I was anxious to share my new insights with Royce, but we had his parents and some other business associates over for dinner and it certainly wasn't dinner table conversation! Instead I left the book on the bed and dressed up to play the beautiful, sophisticated hostess, pretending perfect contentment with my life. It was a part I played well, and I smiled and talked and accepted the many compliments with grace.
I was happy to see them go. Royce and I stood at the door and waved as his parents climbed into the car and Lachlan closed the door for them. I could see his clear resemblance to McCarty in the mouth and eyes, and I gave him a wave too before Royce closed the door and held me close, kissing me gently.
"As always Mrs King, an excellent evening," he said teasingly, and I laughed.
"Thank you Mr King."
"They're always looking at your stomach you know," Royce added conversationally.
"What?!"
"My mother and father- they're just waiting for you to get pregnant. Every time I see her lately Mother is asking me if we have any special news for her." Royce ran a hand down over my belly. "I don't know…do you think you're any fatter?"
I pushed his hand away. "Oh, stop it! It'll happen when it happens, and you can be sure I'll tell you as soon as I know!"
Royce laughed and kissed me again, his hand already starting to open the buttons of my dress. "Well, if we want to get you pregnant there's only one thing to do," he murmured lasciviously.
"Oh yes, about that…" I struggled to get away from his hands as we climbed the stairs and entered our room. "I wanted to talk to you."
I finally ducked away from him, my unfastened dress slipping off so that I was only in my underwear as I took the book and gave it to him. "I read it this afternoon. I thought maybe you could read it too and…"
"What the hell?" Royce had tossed his tie and half unbuttoned his shirt before he took the book and glanced at it. "What are you doing reading smut like this?"
"It's not smut!" I protested. "It's about being married, and Royce, maybe if we both read it we could make some things better…"
"What? Are you saying there's a problem?" Royce's voice was low, as he tossed the book on the dresser and stalked towards me. His face was dark with anger.
"Not a problem exactly," I said, backing away from him. "But it's…it's hard for me sometimes Royce.
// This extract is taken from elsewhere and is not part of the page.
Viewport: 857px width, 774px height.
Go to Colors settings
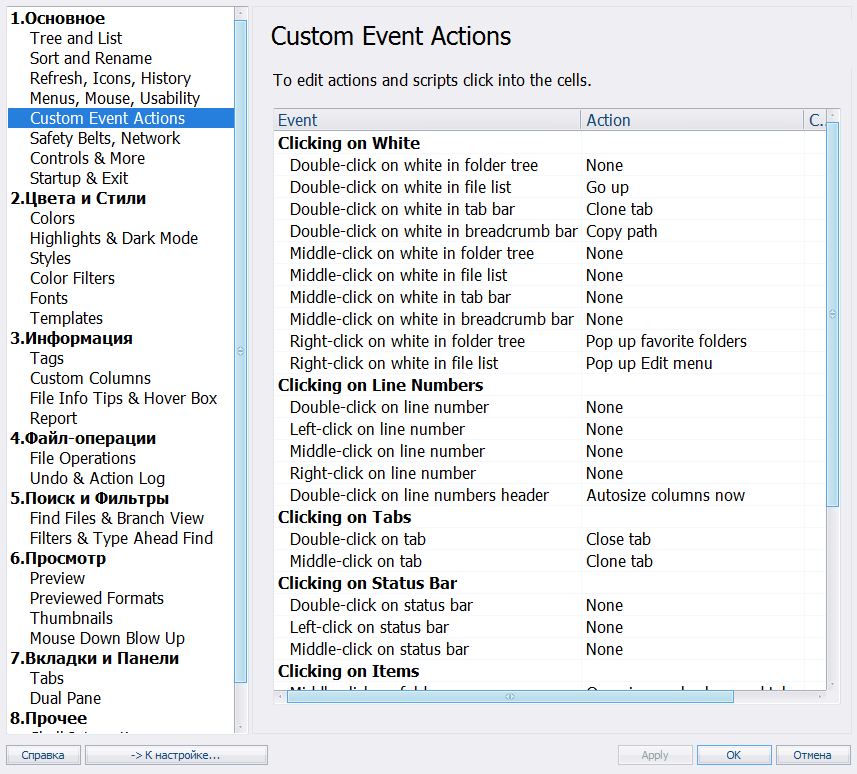point(52,218)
I want to do what you want and make you happy, but I don't always know what that is! And sometimes…well, nearly all the time…it hurts, and maybe if we do something it wouldn't…"
"So you don't like it? So who cares?," Royce snarled. "I like it and that's all that matters."
"But it's not all that matters!" I shouted. "We should be a partnership Royce, and you treat me like…"
"For fuck's sake Rosalie, shut up!" Royce roared.
"I won't! You need to listen to me…"
Royce lunged towards me and hit me. Open handed, across the face, with a crack that seemed to echo through the room.
For a moment there was silence, as Royce glowered at me and I held my hands against my burning face and stared at him.
"If you ever, EVER hit me again…" I hissed.
"What?" Royce smirked at me. "You'll hit me back?"
"Maybe," I said, wishing I could scratch his eyes out of his head.
"I'd like to see you try," he snorted.
"I'll tell my father." I threatened. "He won't let you hurt me like that."
"Oh yeah?" Royce laughed maliciously. "My father's his biggest client now and makes him most of his money. Do you really think he's going to lose that because you run to him telling tales like a child? And my father doesn't give a shit what I do to you as long as I fill your belly and you give him the grandchild he wants." He stalked over to me and gripped my chin, forcing me to look up at his eyes glinting with cruel amusement. "Face it Rosalie, you're mine…bought and paid for, and damned if I won't do what I want with you."